In some respects, reference pricing is of a piece with another cost control technique that’s become more popular in the last few years—limiting beneficiaries to “narrow networks” of doctors, clinics, and hospitals willing to accept lower price. The difference with reference pricing is that it provides a second, added layer of restrictions and incentives. It’s also more novel, because limited networks of one sort or another have been around since the 1980s. The piling of one restriction upon another makes it that much more dangerous, particularly since given that Obamacare's out-of-pocket limits were already pretty lax and that many people still don’t understand the basics of insurance.
“Market based solutions work best when there is symmetric information between consumers and providers,” Karen Pollitz, a senior fellow at the Kaiser Family Foundation, told me “But health insurance literacy is limited for many, many consumers. Studies show people struggle with concepts like ‘deductibles’ and ‘coinsurance’ and how they apply. The financial consequences to consumers are already high, and could become more burdensome as more intricate rules are introduced.”

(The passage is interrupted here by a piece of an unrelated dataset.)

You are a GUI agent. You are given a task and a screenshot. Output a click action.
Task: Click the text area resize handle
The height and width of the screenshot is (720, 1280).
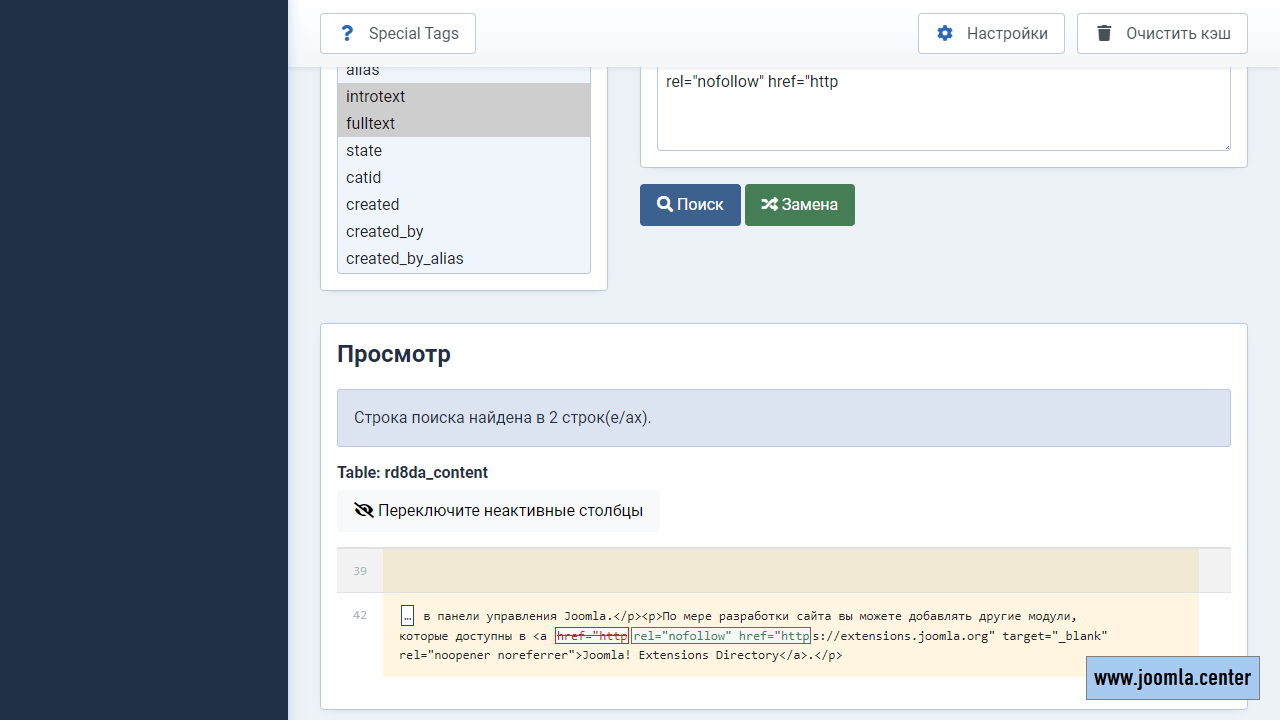[x=1226, y=146]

The dangers are real enough that the Administration acknowledged them explicitly, in the document clarifying how Obamacare's rules apply to reference pricing: “Such a pricing structure may be a subterfuge for the imposition of otherwise prohibited limitations on coverage, without ensuring access to quality care and an adequate network of providers.” That document also warned that employers and insurers using reference pricing must use “a reasonable method to ensure that it provides adequate access to quality providers.”
That doesn't mean a whole lot, but the administration said it wanted public input on standards and regulations that might safeguard against problems and abuses. The input will probably sound something like this comment, provided via email by Lydia Mitts, a health policy analyst at FamiliesUSA:
We are glad to see that the administration is considering standards for reference-based pricing structures to ensure that consumers have meaningful access to care. While reference pricing can be useful tool to address price variation, it's not appropriate for all types of care and should not be used as backdoor way to hinder access to care or shift costs to consumers. This type of pricing should only be applied to select shopable, scheduled health care service. These programs also only work if consumers have access to accurate price information, in an easily understandable format. Programs must have robust consumer education and shopper tools to ensure that consumers have the support necessary to find a provider within the reference price.
At the least until the administration issues standards to ensure that these safeguards are in place, we think any out-of-pocket costs consumers incur from seeing a provider that charges beyond the reference price, but that would otherwise be in-network, should count towards their out of pocket limit. We don't want to see reference pricing used as a tool to erode the out-of-pocket protections in the ACA and think further standards need to be in place to ensure that these programs are built in an appropriate and consumer friendly manner.
The deadline for comments is August 1, which means consumer advocates have about two months to make sure the administration hears these concerns—and responds to them.